Samara Oliveira, que está como presidente do Conselho Municipal dos Direitos da Mulher, vem buscando apoio governamental e social para que seja implantada a Patrulha Maria da Penha na cidade de Patos. A intenção é contar com o 3º Batalhão de Polícia Militar (3º BPM) e com o Comando de Policiamento Regional II (CPR II) para a concretização da iniciativa.

Samara e Coronel Campos

Nesta quarta-feira, dia 27, Samara Oliveira e a secretária da Mulher do Município de Patos, Clarice Mesquita, estiveram reunidas com o Tenente-Coronel Rômulo que comanda o 3º BPM. Bastante receptivo, o comandante disse que fará os devidos esforços para a consolidação da Patrulha Maria da Penha, que consiste em dar mais atenção, apoio, acompanhamento e agilidade no atendimento das mulheres que são vítimas de violência e que já buscam medidas para se proteger dos seus agressores.
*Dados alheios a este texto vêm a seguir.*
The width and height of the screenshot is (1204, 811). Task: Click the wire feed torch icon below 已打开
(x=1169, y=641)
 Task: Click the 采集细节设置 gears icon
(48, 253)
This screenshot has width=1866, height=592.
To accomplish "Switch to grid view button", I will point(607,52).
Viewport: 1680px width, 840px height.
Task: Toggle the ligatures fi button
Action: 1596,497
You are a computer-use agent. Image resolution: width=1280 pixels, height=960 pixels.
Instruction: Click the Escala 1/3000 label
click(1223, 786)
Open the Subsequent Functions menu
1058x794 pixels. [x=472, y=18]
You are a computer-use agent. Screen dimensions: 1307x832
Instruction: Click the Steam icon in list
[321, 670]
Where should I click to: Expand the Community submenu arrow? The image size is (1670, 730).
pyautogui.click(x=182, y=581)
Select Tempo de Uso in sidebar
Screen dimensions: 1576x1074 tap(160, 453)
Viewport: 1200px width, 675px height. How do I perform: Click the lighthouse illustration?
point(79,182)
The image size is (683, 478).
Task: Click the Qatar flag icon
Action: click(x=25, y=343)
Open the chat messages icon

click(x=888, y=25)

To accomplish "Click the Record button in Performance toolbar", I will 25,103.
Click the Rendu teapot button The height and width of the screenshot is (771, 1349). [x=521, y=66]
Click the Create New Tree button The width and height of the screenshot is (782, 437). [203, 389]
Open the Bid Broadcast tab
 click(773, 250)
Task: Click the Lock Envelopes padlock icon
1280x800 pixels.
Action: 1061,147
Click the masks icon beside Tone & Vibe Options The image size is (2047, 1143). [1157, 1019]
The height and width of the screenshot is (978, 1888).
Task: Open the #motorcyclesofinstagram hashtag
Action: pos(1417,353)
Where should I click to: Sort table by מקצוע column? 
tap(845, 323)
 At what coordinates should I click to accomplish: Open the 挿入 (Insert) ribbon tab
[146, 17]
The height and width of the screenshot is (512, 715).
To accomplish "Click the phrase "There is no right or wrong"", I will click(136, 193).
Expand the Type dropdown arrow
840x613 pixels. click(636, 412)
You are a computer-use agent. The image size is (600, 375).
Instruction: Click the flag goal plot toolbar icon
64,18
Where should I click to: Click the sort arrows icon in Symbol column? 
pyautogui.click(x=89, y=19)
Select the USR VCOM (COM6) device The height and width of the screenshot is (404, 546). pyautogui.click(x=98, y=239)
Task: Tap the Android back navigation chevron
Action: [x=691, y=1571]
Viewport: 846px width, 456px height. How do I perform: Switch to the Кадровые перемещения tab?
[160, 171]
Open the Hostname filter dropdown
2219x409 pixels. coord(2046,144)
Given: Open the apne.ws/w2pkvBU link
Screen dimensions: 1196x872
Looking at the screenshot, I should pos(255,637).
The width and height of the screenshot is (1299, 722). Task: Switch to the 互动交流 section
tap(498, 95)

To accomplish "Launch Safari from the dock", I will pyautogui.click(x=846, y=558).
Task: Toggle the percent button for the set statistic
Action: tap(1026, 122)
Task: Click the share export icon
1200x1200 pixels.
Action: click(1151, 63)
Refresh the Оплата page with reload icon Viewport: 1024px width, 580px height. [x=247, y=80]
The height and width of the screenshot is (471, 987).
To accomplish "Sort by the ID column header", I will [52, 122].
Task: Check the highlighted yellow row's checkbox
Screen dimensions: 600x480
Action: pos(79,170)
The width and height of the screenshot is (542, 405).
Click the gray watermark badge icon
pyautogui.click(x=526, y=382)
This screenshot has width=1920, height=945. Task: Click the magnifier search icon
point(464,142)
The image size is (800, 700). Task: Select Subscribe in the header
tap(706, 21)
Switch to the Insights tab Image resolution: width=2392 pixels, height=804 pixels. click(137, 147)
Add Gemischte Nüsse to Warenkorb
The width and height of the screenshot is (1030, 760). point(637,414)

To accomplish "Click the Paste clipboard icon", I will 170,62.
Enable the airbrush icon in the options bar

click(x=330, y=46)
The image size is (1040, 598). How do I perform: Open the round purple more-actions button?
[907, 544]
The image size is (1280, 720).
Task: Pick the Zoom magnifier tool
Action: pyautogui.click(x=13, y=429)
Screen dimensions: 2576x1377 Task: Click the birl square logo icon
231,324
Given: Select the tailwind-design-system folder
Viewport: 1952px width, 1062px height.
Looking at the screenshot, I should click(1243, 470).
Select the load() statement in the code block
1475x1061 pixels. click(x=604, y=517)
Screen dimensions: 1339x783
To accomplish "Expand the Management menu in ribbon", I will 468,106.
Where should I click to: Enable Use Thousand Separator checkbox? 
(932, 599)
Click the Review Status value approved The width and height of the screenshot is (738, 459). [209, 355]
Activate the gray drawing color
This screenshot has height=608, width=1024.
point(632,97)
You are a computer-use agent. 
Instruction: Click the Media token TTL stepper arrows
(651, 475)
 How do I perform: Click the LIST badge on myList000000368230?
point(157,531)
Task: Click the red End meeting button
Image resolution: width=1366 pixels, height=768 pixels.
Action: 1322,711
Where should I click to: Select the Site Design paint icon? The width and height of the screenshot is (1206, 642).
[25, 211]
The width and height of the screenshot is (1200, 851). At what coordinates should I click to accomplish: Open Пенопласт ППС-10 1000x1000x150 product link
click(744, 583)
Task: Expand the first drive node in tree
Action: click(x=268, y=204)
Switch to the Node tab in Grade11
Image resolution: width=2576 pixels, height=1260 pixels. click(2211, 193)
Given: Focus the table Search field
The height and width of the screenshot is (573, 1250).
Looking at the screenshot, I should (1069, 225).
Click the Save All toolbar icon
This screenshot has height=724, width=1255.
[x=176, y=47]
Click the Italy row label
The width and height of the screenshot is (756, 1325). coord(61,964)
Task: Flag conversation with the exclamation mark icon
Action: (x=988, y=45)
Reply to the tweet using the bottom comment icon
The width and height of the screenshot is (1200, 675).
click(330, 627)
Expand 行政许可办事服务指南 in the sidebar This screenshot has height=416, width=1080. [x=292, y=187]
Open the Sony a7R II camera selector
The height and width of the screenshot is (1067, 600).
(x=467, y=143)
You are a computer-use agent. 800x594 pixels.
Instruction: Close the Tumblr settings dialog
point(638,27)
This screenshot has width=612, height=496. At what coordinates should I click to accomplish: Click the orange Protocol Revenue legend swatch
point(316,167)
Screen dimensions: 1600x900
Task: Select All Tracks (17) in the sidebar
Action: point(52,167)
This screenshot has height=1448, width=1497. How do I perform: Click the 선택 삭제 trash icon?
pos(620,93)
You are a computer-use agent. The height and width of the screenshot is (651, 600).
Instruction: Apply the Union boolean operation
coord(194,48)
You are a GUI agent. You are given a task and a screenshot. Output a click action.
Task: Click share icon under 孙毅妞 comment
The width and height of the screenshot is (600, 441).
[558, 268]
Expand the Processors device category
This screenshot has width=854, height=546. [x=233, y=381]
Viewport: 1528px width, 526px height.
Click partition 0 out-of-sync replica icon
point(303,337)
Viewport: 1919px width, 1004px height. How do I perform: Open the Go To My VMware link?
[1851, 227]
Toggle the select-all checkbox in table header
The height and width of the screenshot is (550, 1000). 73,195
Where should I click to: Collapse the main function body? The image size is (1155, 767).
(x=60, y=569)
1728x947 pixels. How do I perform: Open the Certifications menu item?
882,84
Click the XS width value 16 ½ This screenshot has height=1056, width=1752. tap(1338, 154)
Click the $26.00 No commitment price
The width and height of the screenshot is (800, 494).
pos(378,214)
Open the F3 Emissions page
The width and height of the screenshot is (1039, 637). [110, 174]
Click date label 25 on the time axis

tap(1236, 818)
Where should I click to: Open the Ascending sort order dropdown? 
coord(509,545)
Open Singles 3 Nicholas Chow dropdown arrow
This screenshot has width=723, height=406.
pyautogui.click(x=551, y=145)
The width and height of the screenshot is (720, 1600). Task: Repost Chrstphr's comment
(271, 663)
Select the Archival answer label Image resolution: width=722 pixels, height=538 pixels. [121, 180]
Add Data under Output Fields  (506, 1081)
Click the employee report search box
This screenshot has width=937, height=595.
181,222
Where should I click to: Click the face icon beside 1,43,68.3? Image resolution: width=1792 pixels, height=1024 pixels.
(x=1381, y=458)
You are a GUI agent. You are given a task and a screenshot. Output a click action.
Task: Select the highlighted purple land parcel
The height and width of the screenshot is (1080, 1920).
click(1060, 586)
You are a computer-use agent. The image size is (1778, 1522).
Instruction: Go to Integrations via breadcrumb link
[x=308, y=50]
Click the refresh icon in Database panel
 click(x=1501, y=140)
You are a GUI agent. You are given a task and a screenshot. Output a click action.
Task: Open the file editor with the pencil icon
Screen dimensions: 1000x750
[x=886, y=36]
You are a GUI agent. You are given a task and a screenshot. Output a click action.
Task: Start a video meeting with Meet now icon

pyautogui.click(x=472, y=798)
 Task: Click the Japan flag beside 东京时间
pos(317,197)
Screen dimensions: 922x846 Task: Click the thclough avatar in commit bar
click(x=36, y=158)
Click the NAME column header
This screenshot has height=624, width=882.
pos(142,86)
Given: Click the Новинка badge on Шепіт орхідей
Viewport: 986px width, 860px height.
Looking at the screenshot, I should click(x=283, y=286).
Ontem, terça-feira, dia 26, Samara esteve reunida com o Coronel Campos, comandante da CPR II. O objetivo foi de somar forças para buscar a efetivação da patrulha. Coronel Campos disse que vai fazer os contatos necessários para contribuir com a busca da ação.

Na avaliação, tanto Samara quanto Clarice, saíram satisfeitas da reunião. O Tenente-Coronel Rômulo fez saber que existe o problema prático do número insuficiente do efetivo da Polícia Militar, no entanto, ele informou que mesmo não estando instalada com nome Patrulha Maria da Penha, a Rádio Patrulha já tenta fazer esse serviço junto a sociedade. O Tenente-Coronel disse que não medirá esforços para que consigamos essa ação para nossa cidade.

“Enquanto fizer parte do Movimento de Mulheres Olga Benário, e estiver como presidente do Conselho dos Direitos da Mulher, já adianto que iremos lutar para que consigamos vencer essa batalha! Precisamos usar as redes sociais, os nossos contatos, buscar nossos Deputados e juntos formamos uma grande equipe para lutar pela mulher patoense! Nós mulheres precisamos de mais segurança, e principalmente as que vivem sob medida protetiva”, comentou Samara.